Carl Broemel: Heaven Knows

By: Dennis Cook

Some albums seem illuminated by twinkling, magic catching light, birthed in quietude and redolent of domesticity and other simple pleasures that sustain us amidst the hustle 'n' bustle. This is the atmosphere of the solo debut from My Morning Jacket lead guitarist Carl Broemel, whose work outside MMJ has the shimmering, comforting timelessness of Big Star's Chris Bell, Gary Higgins and other cult adored, warm, vinyl-spirited singer-songwriter fare. All Birds Say (released August 31 on ATO) ushers the listener into soundscapes full of bittersweet musing and hand holding sensitivity. It's a far cry from the roar and epic heights he traverses in MMJ, but in its way, about as charming as his main gig, perhaps especially because of the wider lens it offers on this extremely talented & humble musician.

Carl Broemel
JamBase: All Birds Say is one of the loveliest records to come along in a while, and I don't say that lightly. The opening instrumental is so cinematic that it's as if we're being welcomed into a cool indie film. Coming out of Morning Jacket, it certainly wasn't what I expected, and I mean that entirely as a compliment. How did this album evolve?
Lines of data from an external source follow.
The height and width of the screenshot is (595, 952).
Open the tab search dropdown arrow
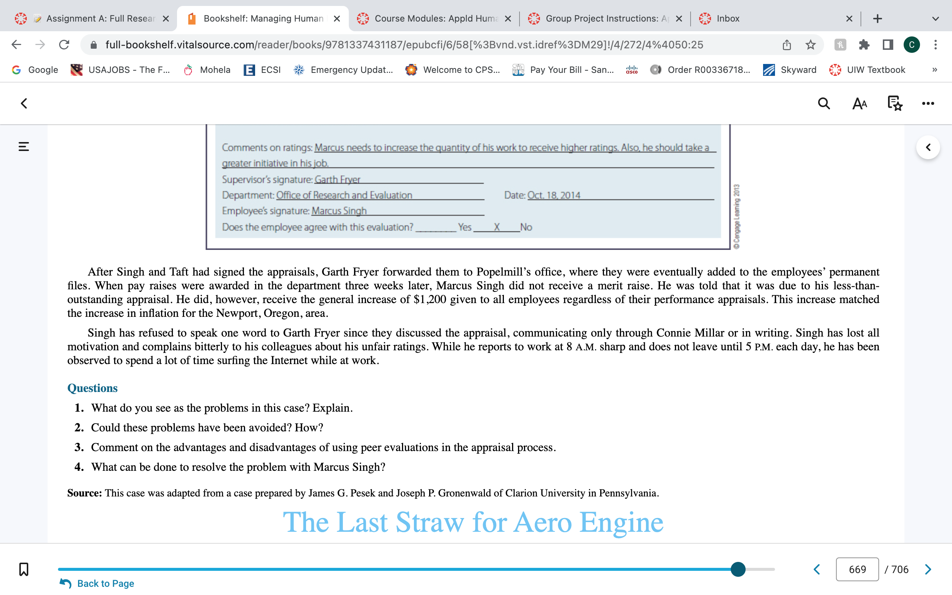point(935,18)
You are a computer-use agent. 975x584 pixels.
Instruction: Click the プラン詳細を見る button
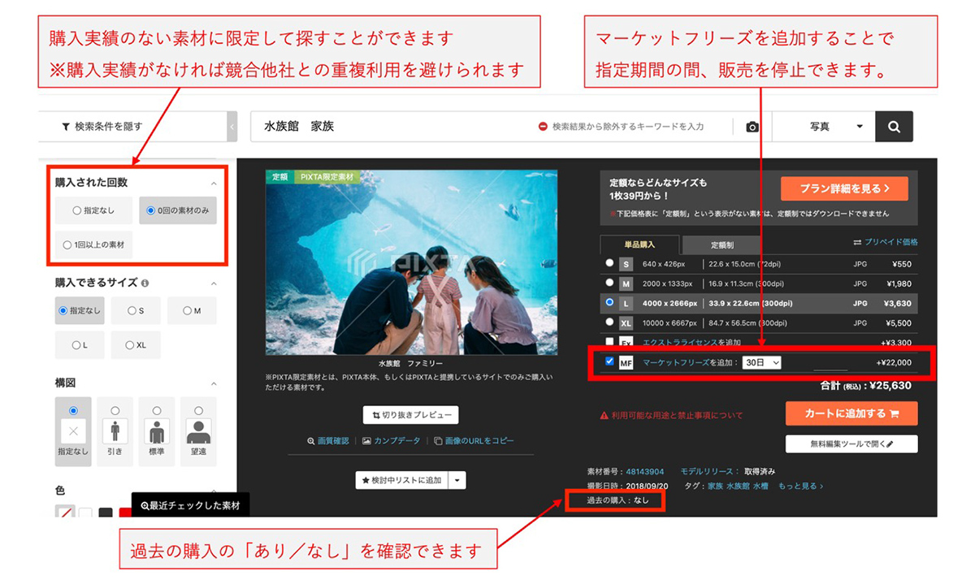point(844,188)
Carl: I'm glad you had that reaction. It's kind of like what I end up doing when I'm not touring with [MMJ] and I'm home just jamming with friends in Nashville. Right when I moved to Nashville I met Teddy Morgan, who's a producer & songwriter, and a drummer friend of his and we started goofing around and making noise experiments. We'd just record ourselves making crazy noises on drums and keyboards and steel guitar. We call that band Winthrop, but nobody really likes it live so it's really a studio thing. So, we'd goof around and drink wine and do Winthrop things, and eventually I played them a few songs and they said, "Well, let's record one of your songs." That's how [All Birds Say] started, right there in Teddy's garage, where we captured 4-5 songs in between everybody's busy schedules. Then last year when [MMJ] was off most of 2009, I decided I had time and I just finished the rest of it.

JamBase: That's cool that it evolved in that relaxed way. So many people want to do solo work and resent their day job, so to speak. You seem pretty happy being part of My Morning Jacket and this evolved simply because it wanted to come into being.
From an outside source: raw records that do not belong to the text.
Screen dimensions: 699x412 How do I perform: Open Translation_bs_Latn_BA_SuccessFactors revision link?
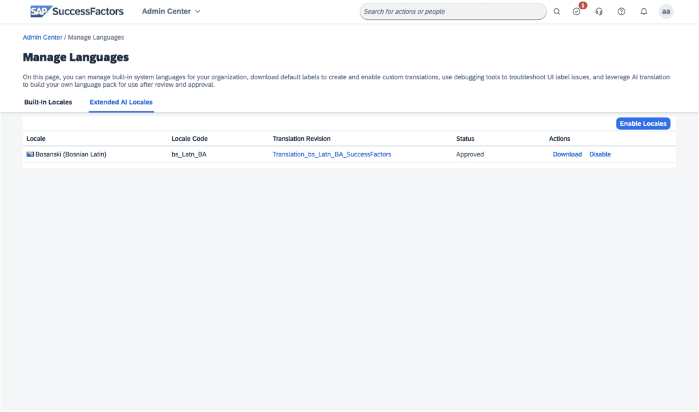[332, 154]
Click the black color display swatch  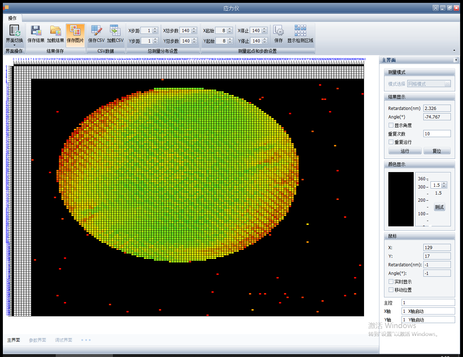click(401, 199)
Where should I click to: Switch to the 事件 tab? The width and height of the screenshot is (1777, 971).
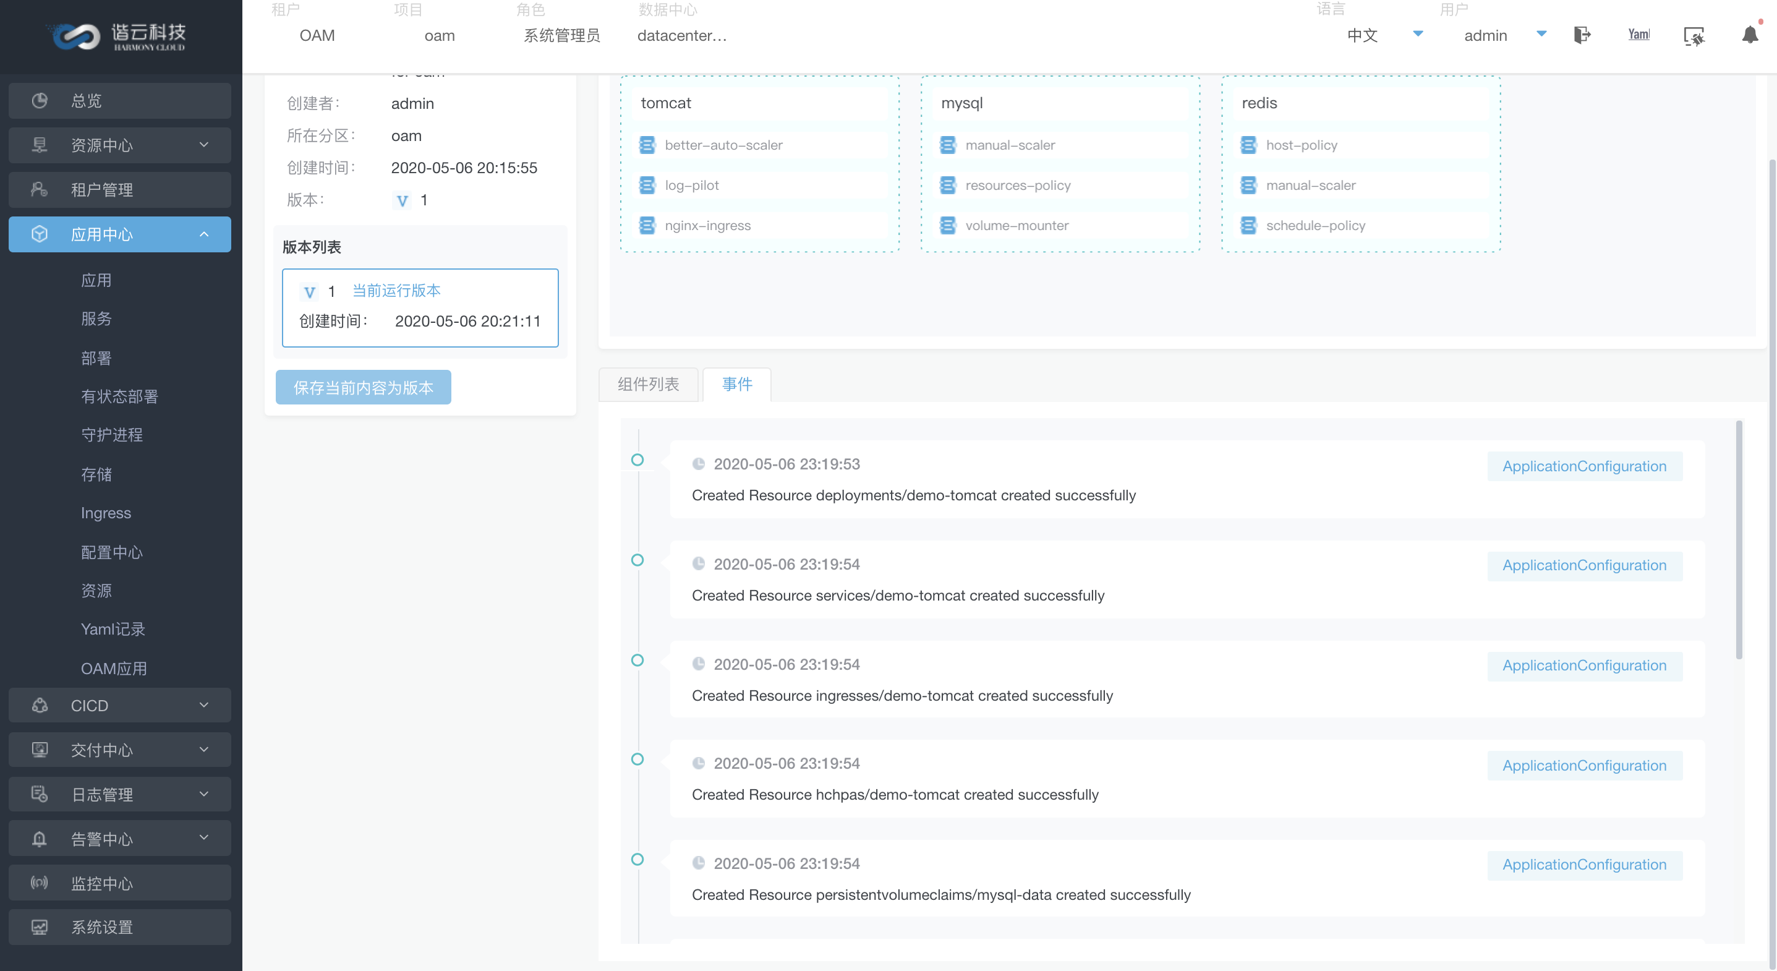coord(738,383)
Carl: Exactly! There's nothing I'd rather be doing than being in the band. It's really a perfect situation for me. I feel complete by it. But it's also a good situation where everybody in the band wants you to work on your family life or whatever else interests you simultaneously, thereby making the band a healthier being. This kind of activity is encouraged.

Time off and time away seem part of the architecture of All Birds Say. There's a contemplative quality that runs through the entire thing. It's a very thoughtful record. It's a space it's hard to get into these days, with phone-computers in our pockets and seemingly 24-hour input and access to everyone and everything. This record is an invitation to step back and look at life with a capital "L."

That's kind of where I'm at when I'm sitting alone with my guitar late at night, mumbling into a microphone. This is just what came out. With some of my earlier songs I felt they were almost too personal, and I wondered if anybody would even want to hear them [laughs].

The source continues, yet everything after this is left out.